Realtors association to mark 100th anniversary
The Spokane Association of Realtors marks its centennial this week, including a gala celebration tonight in the room in which it was founded in 1911, the Hall of the Doges at the Davenport Hotel.
The event, dubbed “Ragtime to Real Time,” will feature ragtime piano music, a vintage costume contest and a game of chance for a $40,000 Lexus automobile.
“Our members have been leaders in growing and developing Spokane for 100 years,” association President Joe Mann said. “It is important for us to reflect on the progress of our profession and our city and remember that we are now shaping both for the next 100 years.”
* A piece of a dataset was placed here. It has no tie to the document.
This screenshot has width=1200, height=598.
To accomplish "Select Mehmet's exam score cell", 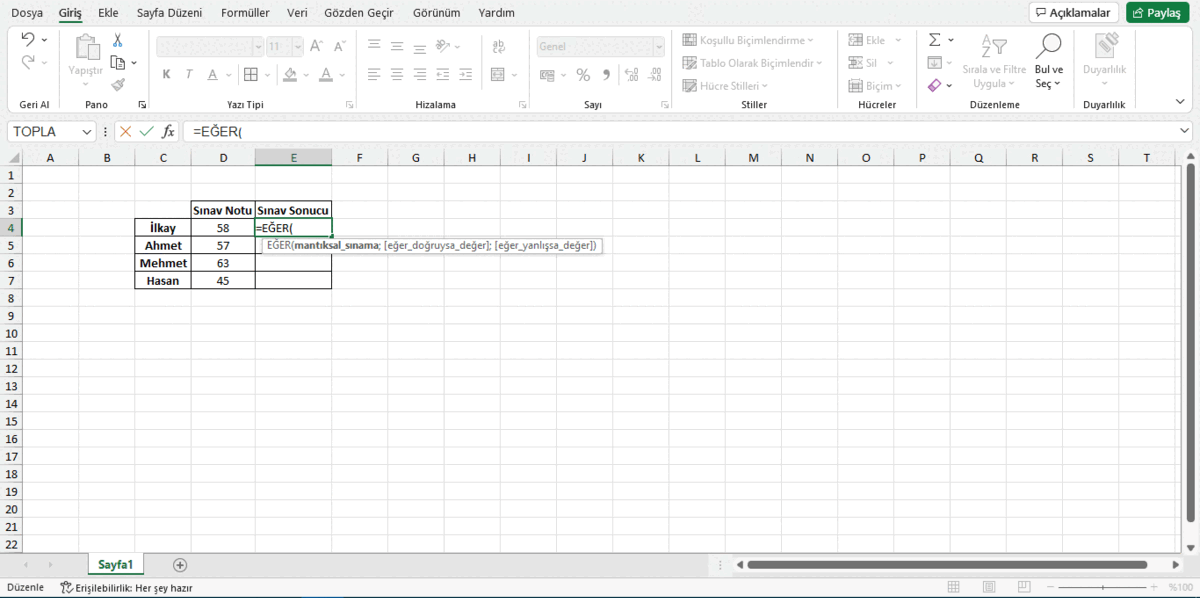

As part of the celebration, the association commissioned three original works: a fine art print by Rolf Goetzinger; a book on early local history by Tony and Suzanne Bamonte; and a DVD companion to the book. All are available at the association office, 1924 N. Ash St.
Facebook adopts changes, plans to announce more
NEW YORK – Facebook is at it again. The social network is tweaking the home pages of its 750 million users, much to the chagrin of some very vocal folks.
The world’s largest online social network is expected to announce even more changes today, when it holds its annual f8 conference in San Francisco for developers who create games and other applications for its site.
On Wednesday, many users woke up to find their homepages altered, with what Facebook calls “top stories” on the top of their pages, followed by “recent stories” listed in chronological order. On the right side, meanwhile, there’s something called a “ticker,” a live feed of all the ongoing activity that also appears in users’ news feeds. It’s a kind of Facebook inside Facebook, if you will.
Facebook has long asserted that it makes changes to keep users engaged and that those alterations are often based on user requests.
And, so far, that’s been good for business – despite the grumblings of a vocal minority of Facebook users. The company is expected to bring in $3.8 billion in worldwide advertising this year and $5.8 billion in 2012, according to research firm eMarketer.
Eight deaths linked to tainted cantaloupe
WASHINGTON – The death toll has risen to eight in an outbreak of listeria traced to Colorado-grown cantaloupes, officials said Wednesday.
The Centers for Disease Control and Prevention said that a person in Maryland died from eating the tainted produce. Four deaths have been reported in New Mexico and two in Colorado, and one person has died in Oklahoma.
The CDC said 55 people in 14 states have now been confirmed as sickened from eating the cantaloupes. On Monday, the CDC reported four deaths and 35 illnesses in 10 states.
The outbreak has been traced to cantaloupes from Jensen Farms in Holly, Colo., which recalled the tainted produce last week.